- **Try it**:
The result should be the lines from the one holding "Task: Click the Brush Size input field" to the end of the records below, repeated exactly. No pictures.
*** Block opens ***
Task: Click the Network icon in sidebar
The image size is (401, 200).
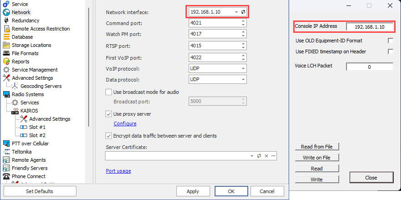Action: pos(6,12)
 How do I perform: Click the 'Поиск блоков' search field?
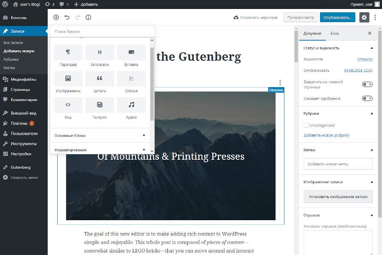click(102, 31)
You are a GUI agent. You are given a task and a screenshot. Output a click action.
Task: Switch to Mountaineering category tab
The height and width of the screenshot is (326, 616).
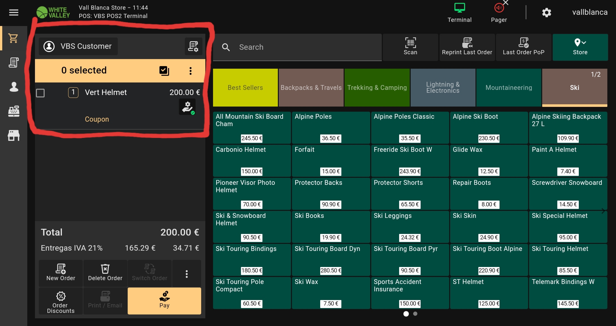[509, 88]
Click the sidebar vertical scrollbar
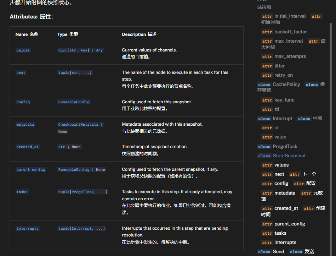This screenshot has width=336, height=256. tap(331, 107)
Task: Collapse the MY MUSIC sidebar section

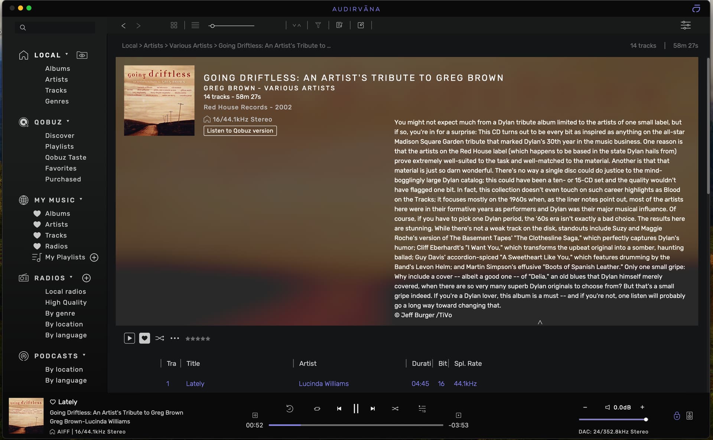Action: click(x=81, y=199)
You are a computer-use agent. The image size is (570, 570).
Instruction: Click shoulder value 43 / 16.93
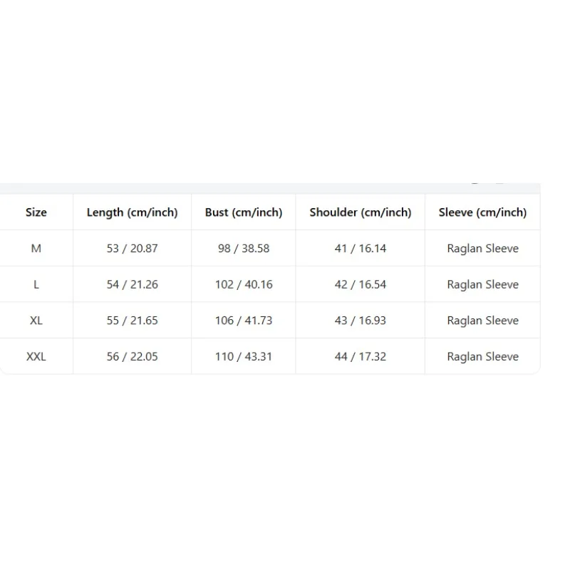tap(361, 320)
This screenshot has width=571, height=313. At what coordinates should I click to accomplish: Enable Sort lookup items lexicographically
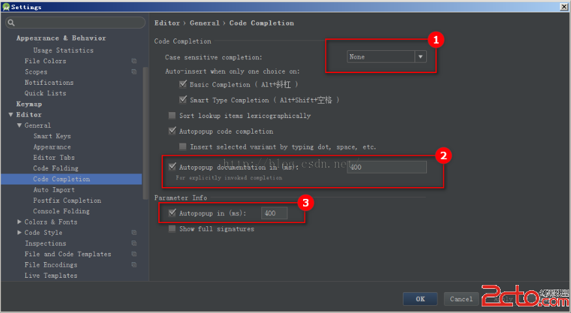172,116
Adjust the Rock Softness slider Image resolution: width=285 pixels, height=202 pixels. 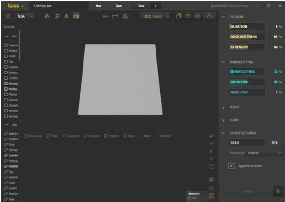pos(247,37)
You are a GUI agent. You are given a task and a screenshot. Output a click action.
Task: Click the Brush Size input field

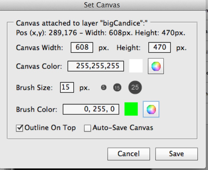(67, 87)
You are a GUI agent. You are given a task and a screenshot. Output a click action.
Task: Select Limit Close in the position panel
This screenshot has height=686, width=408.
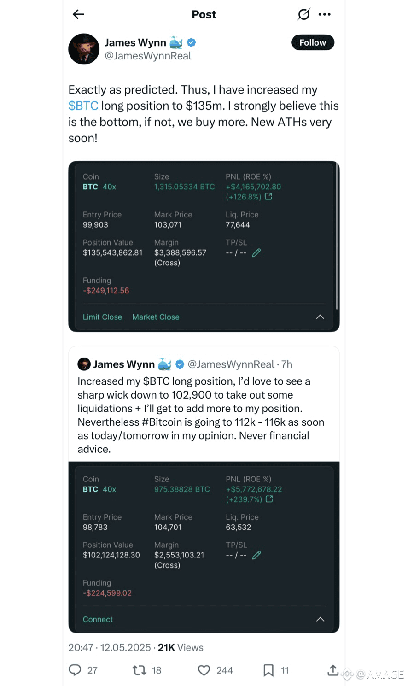coord(102,317)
*** Block closes ***
- **Response**:
Task: Click the Brush Size input field

(67, 87)
You are a GUI agent. You are given a task and a screenshot. Output a click action.
Task: Select Limit Close in the position panel
This screenshot has height=686, width=408.
coord(102,317)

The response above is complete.